Set out exactly, line by line, the stretch of data below that begins at the line containing "Given: Select the freezing" and ends at the line containing "Image resolution: width=515", with both ends kept.

» Records provided
┄┄┄┄┄┄

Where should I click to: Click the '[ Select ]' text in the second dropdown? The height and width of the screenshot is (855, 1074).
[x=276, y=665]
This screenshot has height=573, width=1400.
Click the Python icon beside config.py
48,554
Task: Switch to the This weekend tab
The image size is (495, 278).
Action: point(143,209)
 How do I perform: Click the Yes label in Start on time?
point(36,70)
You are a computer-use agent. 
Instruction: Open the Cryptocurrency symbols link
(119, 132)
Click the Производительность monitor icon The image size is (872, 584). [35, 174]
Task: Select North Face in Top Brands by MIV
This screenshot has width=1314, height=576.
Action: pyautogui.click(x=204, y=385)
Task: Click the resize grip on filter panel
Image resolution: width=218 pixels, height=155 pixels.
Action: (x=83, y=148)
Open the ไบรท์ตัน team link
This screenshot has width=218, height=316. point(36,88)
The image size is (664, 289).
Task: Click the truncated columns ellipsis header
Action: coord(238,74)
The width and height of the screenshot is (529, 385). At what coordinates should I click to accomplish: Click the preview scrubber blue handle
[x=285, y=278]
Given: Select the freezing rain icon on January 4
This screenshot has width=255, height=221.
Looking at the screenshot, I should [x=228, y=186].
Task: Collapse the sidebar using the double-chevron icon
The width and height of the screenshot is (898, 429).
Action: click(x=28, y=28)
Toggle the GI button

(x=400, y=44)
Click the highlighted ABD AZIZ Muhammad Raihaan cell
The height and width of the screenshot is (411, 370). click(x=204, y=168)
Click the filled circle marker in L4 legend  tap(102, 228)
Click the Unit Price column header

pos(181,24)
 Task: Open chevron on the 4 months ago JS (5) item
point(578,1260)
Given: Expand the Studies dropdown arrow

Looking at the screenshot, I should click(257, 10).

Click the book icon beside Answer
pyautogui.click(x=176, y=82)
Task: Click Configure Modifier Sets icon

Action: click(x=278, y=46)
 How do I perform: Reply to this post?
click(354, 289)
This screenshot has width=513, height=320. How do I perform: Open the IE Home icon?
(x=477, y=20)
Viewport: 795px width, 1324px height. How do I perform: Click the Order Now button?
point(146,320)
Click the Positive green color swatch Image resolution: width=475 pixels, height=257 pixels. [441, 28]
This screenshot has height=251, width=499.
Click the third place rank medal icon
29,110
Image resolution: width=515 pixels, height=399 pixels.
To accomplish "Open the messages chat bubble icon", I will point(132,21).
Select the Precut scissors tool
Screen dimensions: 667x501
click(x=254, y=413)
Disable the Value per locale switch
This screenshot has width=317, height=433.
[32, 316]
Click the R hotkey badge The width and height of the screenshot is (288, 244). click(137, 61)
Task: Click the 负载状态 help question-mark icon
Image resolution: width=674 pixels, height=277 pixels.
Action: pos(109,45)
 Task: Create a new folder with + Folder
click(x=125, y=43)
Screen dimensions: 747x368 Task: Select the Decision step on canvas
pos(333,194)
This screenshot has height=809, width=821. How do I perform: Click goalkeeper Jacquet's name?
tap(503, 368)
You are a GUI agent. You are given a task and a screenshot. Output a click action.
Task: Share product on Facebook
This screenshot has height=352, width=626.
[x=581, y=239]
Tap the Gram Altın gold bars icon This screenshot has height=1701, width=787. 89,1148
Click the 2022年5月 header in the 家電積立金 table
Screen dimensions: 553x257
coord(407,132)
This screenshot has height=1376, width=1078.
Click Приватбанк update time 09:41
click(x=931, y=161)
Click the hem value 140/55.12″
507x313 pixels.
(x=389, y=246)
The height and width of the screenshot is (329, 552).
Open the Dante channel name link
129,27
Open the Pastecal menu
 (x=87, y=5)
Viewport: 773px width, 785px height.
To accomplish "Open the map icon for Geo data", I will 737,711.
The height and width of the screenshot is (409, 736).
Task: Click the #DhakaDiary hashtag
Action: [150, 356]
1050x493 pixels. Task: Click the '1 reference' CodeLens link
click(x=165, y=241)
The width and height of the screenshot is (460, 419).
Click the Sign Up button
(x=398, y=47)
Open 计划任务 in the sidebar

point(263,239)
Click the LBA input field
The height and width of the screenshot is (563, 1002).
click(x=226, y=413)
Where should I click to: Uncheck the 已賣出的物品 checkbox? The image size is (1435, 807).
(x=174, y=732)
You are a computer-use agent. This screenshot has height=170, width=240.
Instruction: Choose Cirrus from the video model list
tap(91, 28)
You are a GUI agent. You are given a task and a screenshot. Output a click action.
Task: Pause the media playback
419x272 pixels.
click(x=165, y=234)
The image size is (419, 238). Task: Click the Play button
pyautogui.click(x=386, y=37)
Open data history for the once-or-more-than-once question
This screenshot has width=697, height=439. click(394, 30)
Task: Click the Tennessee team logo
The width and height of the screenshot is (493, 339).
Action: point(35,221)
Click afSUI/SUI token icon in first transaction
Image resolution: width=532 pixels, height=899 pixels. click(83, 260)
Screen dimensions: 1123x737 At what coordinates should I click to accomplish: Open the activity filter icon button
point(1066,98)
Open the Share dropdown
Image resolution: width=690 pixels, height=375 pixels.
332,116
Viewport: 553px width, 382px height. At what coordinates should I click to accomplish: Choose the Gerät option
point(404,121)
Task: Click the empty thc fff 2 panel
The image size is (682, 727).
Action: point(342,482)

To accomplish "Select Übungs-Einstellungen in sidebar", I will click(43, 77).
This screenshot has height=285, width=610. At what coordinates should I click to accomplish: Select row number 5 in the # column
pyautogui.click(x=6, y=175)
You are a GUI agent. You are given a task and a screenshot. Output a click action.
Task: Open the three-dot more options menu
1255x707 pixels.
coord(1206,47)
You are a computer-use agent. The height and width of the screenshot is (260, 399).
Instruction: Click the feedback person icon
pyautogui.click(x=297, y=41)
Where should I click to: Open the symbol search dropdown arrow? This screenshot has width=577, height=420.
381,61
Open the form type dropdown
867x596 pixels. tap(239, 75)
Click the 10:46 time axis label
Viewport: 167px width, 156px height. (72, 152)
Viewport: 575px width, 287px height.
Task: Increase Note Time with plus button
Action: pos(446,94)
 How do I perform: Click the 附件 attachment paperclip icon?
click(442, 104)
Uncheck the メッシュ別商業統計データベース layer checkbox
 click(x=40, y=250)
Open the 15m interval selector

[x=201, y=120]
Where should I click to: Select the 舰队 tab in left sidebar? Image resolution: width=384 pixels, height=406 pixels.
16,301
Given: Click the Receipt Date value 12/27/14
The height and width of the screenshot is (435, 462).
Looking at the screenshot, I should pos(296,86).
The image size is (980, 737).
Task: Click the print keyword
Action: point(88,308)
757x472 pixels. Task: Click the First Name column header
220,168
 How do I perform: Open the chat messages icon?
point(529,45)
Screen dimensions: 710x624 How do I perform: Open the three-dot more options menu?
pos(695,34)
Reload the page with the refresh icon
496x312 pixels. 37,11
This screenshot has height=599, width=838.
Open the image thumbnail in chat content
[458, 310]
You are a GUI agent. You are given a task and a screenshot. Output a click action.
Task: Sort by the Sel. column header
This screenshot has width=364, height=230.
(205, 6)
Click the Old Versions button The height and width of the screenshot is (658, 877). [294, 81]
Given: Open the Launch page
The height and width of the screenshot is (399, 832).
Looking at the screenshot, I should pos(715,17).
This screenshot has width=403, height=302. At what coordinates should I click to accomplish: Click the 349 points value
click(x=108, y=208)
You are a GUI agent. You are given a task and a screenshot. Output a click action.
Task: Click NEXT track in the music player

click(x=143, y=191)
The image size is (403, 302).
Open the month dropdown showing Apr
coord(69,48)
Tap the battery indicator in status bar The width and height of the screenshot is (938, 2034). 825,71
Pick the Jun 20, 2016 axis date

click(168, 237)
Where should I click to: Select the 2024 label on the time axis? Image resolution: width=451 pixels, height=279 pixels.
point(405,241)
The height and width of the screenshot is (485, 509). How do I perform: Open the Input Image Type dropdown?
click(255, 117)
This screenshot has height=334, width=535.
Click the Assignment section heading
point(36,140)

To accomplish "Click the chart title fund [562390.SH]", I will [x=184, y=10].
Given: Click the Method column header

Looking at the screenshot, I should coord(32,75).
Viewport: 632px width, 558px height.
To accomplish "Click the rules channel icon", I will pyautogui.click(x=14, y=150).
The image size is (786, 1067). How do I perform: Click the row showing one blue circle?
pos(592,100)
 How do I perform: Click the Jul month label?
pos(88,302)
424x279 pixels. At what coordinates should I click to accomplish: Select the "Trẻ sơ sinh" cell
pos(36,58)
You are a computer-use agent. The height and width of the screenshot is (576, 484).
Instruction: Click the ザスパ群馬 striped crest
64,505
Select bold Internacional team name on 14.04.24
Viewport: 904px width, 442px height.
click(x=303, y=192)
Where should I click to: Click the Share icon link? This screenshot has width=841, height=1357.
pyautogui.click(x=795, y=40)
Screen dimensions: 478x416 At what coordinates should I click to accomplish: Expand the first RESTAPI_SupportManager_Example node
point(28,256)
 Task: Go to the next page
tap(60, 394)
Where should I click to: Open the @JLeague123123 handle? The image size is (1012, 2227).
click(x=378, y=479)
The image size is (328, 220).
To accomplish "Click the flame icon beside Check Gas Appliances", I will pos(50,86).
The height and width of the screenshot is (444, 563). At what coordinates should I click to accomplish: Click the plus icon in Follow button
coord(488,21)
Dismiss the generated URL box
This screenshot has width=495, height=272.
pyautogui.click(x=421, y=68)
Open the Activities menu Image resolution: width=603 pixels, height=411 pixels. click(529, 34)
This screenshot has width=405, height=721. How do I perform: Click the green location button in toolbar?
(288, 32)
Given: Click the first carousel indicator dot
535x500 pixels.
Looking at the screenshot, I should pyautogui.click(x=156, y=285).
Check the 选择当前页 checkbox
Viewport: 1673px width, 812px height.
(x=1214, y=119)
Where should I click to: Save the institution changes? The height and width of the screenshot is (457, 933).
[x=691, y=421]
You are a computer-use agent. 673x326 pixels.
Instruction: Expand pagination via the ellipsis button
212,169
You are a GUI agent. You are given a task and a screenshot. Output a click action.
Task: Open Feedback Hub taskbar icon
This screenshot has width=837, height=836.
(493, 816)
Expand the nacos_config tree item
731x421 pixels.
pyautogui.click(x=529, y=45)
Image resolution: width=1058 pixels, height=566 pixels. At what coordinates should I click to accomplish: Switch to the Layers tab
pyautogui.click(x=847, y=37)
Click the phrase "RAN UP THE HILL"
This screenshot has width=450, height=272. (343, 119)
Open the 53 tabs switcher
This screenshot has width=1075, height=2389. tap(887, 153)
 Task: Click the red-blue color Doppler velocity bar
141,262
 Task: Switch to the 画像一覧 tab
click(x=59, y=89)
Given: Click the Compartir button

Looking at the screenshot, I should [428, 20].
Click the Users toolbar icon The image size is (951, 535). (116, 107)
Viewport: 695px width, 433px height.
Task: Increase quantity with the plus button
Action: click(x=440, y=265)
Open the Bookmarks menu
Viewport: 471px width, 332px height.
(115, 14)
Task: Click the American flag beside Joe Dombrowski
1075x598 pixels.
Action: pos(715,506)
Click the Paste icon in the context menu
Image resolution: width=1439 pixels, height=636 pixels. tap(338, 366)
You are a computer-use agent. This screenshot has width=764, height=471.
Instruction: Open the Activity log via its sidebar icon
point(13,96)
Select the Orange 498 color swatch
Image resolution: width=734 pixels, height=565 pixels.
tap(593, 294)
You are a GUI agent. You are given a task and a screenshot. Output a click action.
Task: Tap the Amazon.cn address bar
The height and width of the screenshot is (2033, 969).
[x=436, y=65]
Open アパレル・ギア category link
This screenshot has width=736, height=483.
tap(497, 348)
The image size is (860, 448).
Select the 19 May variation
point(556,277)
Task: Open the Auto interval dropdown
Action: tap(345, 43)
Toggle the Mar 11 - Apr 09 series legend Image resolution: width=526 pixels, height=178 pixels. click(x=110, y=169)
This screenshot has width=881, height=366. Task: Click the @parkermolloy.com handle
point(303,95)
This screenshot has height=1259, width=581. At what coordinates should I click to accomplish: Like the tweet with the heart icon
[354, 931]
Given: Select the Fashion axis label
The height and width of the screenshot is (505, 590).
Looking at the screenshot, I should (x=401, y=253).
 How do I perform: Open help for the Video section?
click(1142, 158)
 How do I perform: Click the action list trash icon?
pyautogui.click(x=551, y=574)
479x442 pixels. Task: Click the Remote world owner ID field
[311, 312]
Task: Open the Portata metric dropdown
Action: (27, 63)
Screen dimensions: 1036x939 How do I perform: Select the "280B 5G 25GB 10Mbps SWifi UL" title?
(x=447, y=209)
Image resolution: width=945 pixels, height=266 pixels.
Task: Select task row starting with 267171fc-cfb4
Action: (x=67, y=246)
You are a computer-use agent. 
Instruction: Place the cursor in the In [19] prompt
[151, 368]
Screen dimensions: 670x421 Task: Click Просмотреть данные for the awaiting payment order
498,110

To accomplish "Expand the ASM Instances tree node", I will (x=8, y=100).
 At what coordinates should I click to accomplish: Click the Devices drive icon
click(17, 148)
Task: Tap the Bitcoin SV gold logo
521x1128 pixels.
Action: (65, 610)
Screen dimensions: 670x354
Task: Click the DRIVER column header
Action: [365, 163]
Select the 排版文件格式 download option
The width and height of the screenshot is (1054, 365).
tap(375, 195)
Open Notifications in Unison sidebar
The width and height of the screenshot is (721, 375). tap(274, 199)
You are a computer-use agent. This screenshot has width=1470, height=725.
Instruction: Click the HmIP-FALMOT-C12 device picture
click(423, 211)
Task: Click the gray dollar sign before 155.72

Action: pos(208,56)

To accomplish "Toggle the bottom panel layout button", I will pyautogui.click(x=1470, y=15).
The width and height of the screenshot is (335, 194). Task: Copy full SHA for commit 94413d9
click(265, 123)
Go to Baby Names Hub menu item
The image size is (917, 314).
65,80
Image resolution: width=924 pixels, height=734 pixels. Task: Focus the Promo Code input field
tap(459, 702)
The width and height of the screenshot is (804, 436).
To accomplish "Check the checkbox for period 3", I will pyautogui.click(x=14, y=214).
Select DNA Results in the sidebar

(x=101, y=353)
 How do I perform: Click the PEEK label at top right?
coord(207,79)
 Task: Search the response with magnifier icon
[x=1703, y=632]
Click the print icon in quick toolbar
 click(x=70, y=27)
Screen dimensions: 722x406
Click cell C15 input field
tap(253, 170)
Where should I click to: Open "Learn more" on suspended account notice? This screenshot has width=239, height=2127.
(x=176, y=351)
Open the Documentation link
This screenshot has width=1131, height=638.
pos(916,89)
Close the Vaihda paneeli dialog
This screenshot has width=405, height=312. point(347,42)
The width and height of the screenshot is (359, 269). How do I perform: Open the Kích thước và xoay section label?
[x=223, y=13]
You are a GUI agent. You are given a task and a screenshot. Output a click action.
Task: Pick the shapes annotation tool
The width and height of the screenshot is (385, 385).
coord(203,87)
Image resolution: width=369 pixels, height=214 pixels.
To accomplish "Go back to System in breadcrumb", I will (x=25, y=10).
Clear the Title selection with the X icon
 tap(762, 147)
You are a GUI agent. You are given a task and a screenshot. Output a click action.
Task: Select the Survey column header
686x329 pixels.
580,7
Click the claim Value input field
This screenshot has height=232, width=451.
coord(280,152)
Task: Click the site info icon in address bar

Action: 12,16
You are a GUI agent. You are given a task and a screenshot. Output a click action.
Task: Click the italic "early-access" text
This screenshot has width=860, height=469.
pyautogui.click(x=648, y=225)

┄┄┄┄┄┄

» Result of the exercise
Given: Select the freezing rain icon on January 4
This screenshot has width=255, height=221.
Looking at the screenshot, I should [x=228, y=186].
Task: Collapse the sidebar using the double-chevron icon
The width and height of the screenshot is (898, 429).
Action: click(x=28, y=28)
Toggle the GI button

(x=400, y=44)
Click the highlighted ABD AZIZ Muhammad Raihaan cell
The height and width of the screenshot is (411, 370). click(x=204, y=168)
Click the filled circle marker in L4 legend  tap(102, 228)
Click the Unit Price column header

pos(181,24)
 Task: Open chevron on the 4 months ago JS (5) item
point(578,1260)
Given: Expand the Studies dropdown arrow

Looking at the screenshot, I should click(257, 10).

Click the book icon beside Answer
pyautogui.click(x=176, y=82)
Task: Click Configure Modifier Sets icon

Action: click(x=278, y=46)
 How do I perform: Reply to this post?
click(354, 289)
This screenshot has width=513, height=320. How do I perform: Open the IE Home icon?
(x=477, y=20)
Viewport: 795px width, 1324px height. How do I perform: Click the Order Now button?
point(146,320)
Click the Positive green color swatch Image resolution: width=475 pixels, height=257 pixels. [441, 28]
This screenshot has height=251, width=499.
Click the third place rank medal icon
29,110
Image resolution: width=515 pixels, height=399 pixels.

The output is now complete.